Fugitive SC Price killer jumped interstate, evading FBI and SLED, document says

For 77 days after the SC Supreme Court ordered his arrest, fugitive killer Jeroid Price has traveled the country, one step ahead of the FBI and the South Carolina Division of Law Enforcement.

Around April 26, when the Supreme Court ordered his detention, Price, 43, was in South Carolina, according to a law enforcement document.

Then he disappeared.

Price’s movements during the 11 months that local, state and federal agents searched for him were detailed in an FBI complaint filed in federal court. The document was unsealed on Thursday afternoon.

“It is believed that Price then traveled to Fayetteville, North Carolina, and from there took a bus to Atlanta, Georgia. Telephone follow-up then indicated that Price continued from Georgia to the state of New Mexico, specifically Albuquerque,” ​​according to the complaint.

Phone tracking is commonly used by law enforcement to determine the location of a person’s cell phone. Most cell phones transmit global positioning data that can locate their movements.

The manhunt ended Wednesday morning when Price was arrested by the FBI and New York police at a Bronx apartment complex, law enforcement said. According to prison officials, a tip to SC’s Department of Corrections and passed on to the FBI led to his arrest. Whoever tipped is entitled to some $60,000 in reward.

The FBI complaint, secretly authorized on June 7 by South Carolina Federal Magistrate Judge Paige Gossett, charged Price with the “crime of unlawful theft to avoid prosecution while knowingly and voluntarily moving or traveling in interstate commerce or stranger with the intent to avoid custody or confinement. after conviction for a state crime (murder),” the complaint states.

The federal “unlawful theft” charge gave the FBI formal jurisdiction to prosecute Price for a federal crime.

Since mid-April, when 1st Circuit attorney David Pascoe revealed to the media that Price had been released after serving just 19 years of a mandatory 35-year prison sentence, the case has caused “an outcry from on the part of the victim’s family, law enforcement and lawmakers,” the complaint states. Pascoe had sued Price in 2003 and won a murder conviction.

Price was released as part of a secret court agreement between retired state judge Casey Manning, 5th Circuit attorney Byron Gipson and Price’s attorney, State Representative Todd Rutherford, D- Richland.

“This case not only threatens public safety, but also involves public confidence in the justice system and the rule of law,” Gov. Henry McMaster wrote in an April 25 letter to corrections officials. “The early and unsupervised release of this detainee in the circumstances … was apparently against the law and clearly inconsistent with common sense.”

Manning’s order freed Price from prison 16 years early. In 2003, Price – a member of the Bloods gang – was convicted of murdering a college football player at a Columbia nightclub and given a mandatory 35-year prison term.

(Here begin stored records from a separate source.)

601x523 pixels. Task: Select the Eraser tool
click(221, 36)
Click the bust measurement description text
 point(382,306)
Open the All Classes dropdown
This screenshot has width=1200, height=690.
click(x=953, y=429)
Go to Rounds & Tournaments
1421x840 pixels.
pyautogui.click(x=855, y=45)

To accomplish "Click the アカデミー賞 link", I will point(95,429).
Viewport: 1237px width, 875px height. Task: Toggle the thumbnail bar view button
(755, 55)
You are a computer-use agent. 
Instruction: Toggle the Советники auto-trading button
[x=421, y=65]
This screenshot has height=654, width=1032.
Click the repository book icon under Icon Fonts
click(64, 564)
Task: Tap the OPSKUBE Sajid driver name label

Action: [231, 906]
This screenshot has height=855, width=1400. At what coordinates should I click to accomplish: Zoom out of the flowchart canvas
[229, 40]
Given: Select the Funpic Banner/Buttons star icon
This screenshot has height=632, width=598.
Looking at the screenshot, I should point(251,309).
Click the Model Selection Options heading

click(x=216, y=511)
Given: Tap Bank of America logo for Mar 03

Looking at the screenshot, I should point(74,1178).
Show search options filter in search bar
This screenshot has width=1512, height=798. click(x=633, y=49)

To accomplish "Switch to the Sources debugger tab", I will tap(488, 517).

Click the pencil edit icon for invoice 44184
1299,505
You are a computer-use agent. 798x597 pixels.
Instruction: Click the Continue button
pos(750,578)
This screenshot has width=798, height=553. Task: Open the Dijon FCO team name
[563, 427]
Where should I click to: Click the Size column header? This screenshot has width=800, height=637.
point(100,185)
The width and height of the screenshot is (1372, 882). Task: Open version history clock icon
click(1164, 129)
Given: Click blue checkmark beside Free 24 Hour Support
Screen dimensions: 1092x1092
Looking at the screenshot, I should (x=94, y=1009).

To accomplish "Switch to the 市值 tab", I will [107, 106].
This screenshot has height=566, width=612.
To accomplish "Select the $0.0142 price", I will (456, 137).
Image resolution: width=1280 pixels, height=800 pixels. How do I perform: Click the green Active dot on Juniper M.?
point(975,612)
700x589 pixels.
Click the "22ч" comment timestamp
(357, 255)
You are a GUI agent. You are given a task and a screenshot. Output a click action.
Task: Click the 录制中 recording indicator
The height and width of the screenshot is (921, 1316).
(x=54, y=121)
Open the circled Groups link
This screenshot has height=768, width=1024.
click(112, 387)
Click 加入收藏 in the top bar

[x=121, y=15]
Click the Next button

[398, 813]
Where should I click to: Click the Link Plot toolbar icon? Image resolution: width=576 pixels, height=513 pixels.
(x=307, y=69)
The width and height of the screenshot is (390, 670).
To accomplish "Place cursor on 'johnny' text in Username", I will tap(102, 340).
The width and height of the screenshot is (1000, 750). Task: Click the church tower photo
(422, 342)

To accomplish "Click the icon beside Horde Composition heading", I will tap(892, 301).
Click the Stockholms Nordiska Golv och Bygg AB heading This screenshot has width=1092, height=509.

To arrange Price’s release from prison, Rutherford and Gipson used a little-known procedure to persuade Manning to issue a court order. The procedure allows a judge to suspend an inmate’s sentence if the inmate has assisted law enforcement inside the prison. Rutherford claimed that Price had done just that on several occasions.

But in April, when it became known that Manning had secretly removed nearly half of Price’s sentence, Attorney General Alan Wilson successfully asked the Supreme Court to overturn the order and order that Price be sent back to prison to complete his sentence. Meanwhile, law enforcement officials such as Richland County Sheriff Leon Lott said they were shocked. Supreme Court justices at a hearing on April 26 said they were surprised there was no public record of Price’s release.

At the time of Price’s release, he was being held in a New Mexico state prison. South Carolina officials, when asked why Price was moved west, said only: “Price was moved as part of the Interstate Corrections Compact, which is a national agreement between states to house inmates in the situation that best suits them to pass their time. ”

FBI complaint: Price in “hidden”

“Price is aware that law enforcement is seeking to take him into custody and he is actively hiding,” the FBI complaint said. , sworn in on June 7 by FBI agent Kevin Conroy. The complaint has since been sealed.

SLED had actively sought out Price under the direction of the agency’s Lt. Al Stuckey, according to the complaint.

SLED “requested the FBI’s assistance in the investigation, as many of Price’s family and friends, whom they would all like to interview, reside out of state of South Carolina. Price has relatives who live in New York, North Carolina and Georgia,” the complaint states.

“Law enforcement conducted interviews with family members of Price living in New York, North Carolina, Georgia and South Carolina,” the complaint states. “None provided information on Price’s whereabouts. Lt. Stuckey also attempted to track multiple cell phones and investigated numerous Crime Stoppers tips related to Price’s whereabouts,” reads the complaint.

A law enforcement source said Thursday night that Price would not fight to be brought back to South Carolina.